Defence of dissertation in the field of engineering physics, M.Sc. Paul Menczel

What is the role of quantum effects in miniature heat engines and refrigerators?

Title of the dissertation is "Coherent Thermal Machines: Fluctuations and Performance"

The ongoing development of quantum technologies has already had an enormous impact on almost every aspect of modern life. The next step of this development will be the creation of quantum information technology such as quantum computers and quantum cryptographic tools. Building such devices is a very difficult task in practice. It requires precise control over the constituent quantum systems, which are only a few atoms in size and must be kept at temperatures close to absolute zero.
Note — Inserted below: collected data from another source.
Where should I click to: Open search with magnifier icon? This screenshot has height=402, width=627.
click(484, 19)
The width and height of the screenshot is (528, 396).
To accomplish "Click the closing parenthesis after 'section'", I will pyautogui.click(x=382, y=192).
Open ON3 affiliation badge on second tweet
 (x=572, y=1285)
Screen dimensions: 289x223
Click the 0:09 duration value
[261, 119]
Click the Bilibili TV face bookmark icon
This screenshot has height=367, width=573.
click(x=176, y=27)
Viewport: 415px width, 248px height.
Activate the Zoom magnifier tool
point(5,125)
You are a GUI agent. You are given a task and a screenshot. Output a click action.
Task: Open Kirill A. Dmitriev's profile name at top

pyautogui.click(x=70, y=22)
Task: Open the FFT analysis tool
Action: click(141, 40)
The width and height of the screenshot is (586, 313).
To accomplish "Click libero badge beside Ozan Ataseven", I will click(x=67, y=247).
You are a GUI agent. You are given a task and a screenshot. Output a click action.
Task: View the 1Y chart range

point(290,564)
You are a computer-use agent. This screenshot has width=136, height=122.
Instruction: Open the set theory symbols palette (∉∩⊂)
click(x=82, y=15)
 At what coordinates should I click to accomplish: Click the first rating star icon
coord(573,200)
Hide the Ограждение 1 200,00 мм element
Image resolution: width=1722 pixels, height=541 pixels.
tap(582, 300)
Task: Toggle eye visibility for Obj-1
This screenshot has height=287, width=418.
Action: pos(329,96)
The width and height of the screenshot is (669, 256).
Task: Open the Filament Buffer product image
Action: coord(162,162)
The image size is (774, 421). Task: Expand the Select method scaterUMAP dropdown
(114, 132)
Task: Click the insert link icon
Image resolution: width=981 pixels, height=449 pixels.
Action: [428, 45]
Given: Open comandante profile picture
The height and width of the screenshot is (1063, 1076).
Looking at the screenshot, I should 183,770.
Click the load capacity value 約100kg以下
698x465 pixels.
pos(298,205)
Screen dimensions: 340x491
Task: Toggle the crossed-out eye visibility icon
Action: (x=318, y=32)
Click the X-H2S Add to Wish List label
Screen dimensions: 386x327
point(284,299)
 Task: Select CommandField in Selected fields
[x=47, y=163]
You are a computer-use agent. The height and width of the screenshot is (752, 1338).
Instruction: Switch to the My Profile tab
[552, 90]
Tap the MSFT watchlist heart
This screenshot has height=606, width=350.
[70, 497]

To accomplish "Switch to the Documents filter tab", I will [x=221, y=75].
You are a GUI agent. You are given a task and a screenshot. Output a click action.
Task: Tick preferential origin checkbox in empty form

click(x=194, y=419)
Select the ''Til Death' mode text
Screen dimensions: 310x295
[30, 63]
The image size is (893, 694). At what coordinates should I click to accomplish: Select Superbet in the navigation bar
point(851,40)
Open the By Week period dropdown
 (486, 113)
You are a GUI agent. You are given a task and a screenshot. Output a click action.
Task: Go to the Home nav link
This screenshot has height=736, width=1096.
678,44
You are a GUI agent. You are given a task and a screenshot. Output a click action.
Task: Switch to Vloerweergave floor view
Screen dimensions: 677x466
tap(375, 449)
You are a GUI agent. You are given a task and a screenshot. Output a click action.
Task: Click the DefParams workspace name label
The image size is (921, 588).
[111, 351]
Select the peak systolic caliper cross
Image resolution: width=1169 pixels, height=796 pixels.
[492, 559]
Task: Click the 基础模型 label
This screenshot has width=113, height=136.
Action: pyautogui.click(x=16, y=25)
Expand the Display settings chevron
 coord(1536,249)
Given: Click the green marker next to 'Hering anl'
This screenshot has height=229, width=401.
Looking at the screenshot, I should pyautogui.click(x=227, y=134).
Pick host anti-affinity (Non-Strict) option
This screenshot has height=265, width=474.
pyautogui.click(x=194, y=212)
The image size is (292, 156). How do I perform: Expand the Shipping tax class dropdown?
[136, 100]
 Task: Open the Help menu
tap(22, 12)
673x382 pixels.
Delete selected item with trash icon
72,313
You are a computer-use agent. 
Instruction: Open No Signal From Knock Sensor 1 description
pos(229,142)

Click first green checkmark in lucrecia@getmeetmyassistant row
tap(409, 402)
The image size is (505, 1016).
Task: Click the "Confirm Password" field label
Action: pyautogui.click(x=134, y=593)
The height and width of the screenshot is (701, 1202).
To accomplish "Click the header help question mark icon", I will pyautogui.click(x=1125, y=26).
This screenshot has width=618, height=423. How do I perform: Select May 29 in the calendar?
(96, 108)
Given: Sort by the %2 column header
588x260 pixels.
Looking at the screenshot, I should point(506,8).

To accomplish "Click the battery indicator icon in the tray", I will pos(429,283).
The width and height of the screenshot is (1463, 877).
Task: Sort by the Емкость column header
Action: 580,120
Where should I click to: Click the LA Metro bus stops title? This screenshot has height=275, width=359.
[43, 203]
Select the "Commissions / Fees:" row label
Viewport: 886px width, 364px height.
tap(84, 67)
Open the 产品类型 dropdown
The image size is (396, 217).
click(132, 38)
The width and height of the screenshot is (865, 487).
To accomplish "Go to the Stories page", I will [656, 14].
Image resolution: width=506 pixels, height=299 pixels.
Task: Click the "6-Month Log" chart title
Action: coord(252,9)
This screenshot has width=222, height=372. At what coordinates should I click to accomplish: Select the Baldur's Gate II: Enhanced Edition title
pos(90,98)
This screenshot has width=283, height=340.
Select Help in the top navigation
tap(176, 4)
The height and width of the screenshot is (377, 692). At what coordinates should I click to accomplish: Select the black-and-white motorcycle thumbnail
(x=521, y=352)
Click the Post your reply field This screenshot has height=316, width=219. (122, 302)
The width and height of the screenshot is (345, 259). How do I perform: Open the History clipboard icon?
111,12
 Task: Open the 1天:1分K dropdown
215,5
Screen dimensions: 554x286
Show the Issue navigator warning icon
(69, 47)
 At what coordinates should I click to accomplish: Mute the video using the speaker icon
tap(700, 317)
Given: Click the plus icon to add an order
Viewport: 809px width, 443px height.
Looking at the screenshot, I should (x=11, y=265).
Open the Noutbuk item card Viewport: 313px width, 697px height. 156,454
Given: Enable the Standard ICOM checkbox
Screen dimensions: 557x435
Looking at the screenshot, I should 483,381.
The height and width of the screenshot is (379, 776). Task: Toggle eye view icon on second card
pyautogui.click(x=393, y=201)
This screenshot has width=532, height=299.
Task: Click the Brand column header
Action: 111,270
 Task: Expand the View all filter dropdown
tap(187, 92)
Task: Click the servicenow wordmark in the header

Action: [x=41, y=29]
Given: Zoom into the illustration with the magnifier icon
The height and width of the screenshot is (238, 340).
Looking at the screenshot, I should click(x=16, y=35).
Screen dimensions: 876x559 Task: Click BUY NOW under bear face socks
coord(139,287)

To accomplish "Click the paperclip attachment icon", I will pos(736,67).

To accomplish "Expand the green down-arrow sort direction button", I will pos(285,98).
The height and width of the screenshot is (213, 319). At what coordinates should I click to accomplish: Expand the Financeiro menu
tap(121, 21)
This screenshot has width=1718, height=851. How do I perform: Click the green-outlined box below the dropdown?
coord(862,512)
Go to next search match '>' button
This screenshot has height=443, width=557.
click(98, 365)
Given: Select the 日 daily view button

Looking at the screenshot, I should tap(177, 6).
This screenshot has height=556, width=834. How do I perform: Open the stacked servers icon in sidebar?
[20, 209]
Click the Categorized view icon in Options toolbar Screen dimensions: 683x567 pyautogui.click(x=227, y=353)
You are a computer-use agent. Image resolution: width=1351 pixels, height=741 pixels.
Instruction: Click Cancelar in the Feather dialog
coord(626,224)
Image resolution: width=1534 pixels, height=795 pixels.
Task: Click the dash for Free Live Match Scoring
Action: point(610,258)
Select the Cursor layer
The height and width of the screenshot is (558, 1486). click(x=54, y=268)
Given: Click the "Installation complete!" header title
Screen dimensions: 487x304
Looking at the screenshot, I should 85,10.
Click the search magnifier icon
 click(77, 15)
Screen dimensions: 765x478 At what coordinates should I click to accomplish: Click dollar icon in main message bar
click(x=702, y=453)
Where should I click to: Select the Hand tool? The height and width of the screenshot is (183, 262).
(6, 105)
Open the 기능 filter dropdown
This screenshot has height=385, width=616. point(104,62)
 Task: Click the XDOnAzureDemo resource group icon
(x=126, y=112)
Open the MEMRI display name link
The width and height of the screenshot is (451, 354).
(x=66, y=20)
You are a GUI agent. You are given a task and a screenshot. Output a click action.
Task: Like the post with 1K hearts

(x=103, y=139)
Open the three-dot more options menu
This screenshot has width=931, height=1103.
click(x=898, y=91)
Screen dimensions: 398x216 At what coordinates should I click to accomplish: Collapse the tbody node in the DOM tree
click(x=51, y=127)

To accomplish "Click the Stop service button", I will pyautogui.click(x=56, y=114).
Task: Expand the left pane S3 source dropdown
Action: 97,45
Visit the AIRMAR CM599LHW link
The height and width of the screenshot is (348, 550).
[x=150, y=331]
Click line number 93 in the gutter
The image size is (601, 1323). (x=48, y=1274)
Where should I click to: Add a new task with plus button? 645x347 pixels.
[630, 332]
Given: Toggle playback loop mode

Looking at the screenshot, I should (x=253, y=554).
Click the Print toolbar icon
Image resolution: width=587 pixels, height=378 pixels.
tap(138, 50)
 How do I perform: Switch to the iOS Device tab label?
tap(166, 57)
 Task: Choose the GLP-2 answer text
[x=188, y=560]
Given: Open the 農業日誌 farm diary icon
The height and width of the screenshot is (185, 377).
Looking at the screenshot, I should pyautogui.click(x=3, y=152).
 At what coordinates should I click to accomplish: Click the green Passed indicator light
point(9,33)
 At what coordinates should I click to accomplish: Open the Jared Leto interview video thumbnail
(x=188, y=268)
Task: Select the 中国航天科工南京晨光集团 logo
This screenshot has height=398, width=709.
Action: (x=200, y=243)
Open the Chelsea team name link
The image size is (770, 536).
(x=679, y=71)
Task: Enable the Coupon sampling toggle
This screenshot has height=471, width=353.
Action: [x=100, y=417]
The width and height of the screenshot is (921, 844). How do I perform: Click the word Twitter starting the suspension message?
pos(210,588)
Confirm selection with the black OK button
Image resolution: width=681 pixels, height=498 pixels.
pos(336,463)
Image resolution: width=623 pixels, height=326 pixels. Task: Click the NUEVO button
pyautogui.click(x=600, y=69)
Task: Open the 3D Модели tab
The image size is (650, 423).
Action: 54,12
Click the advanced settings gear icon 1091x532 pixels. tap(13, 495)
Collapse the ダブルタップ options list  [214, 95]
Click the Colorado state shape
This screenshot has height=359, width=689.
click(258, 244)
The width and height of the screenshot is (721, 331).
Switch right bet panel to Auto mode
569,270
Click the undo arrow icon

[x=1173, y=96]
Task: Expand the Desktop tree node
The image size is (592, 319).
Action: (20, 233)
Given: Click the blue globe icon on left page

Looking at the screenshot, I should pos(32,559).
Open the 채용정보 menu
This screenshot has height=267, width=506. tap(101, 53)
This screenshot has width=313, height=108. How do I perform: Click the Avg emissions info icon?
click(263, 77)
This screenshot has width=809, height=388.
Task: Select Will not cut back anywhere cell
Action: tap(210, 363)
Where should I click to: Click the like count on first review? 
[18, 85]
The subjects of study of this dissertation are coherent thermal machines, miniaturized versions of well-known thermal machines like heat engines, heat pumps or refrigerators. Their working substance might consist of as little as a single atom and is therefore sensitive to quantum effects. We investigate these machines for the following reasons. First, to increase the performance of small-scale thermal machines and thus develop better thermal management solutions for quantum circuits, improving our control of quantum devices such as quantum computers. Second, to investigate whether quantum effects can be harnessed to create devices that operate more efficiently than what is possible without these quantum effects. And finally, to improve our fundamental understanding of the laws of thermodynamics on the smallest scales.

As the result of this theoretical study, we present practical instructions on how to optimally build and operate coherent thermal machines. Furthermore, we establish that, in the so-called adiabatic weak-coupling regime, quantum effects generally have a detrimental influence on the performance of such machines. We thus show that future research should focus on setups featuring strong coupling or fast driving in order to achieve quantum supremacy in the field of thermal machines.

Opponent is Professor Eric Lutz, University of Stuttgart, Germany

Custos is Professor Christian Flindt, Aalto University School of Science, Department of Applied Physics

Contact information of the doctoral candidate: Paul Menczel, Department of Applied Physics, Aalto University, [email protected], tel. 050 3247450

The public defence will be organised via Zoom.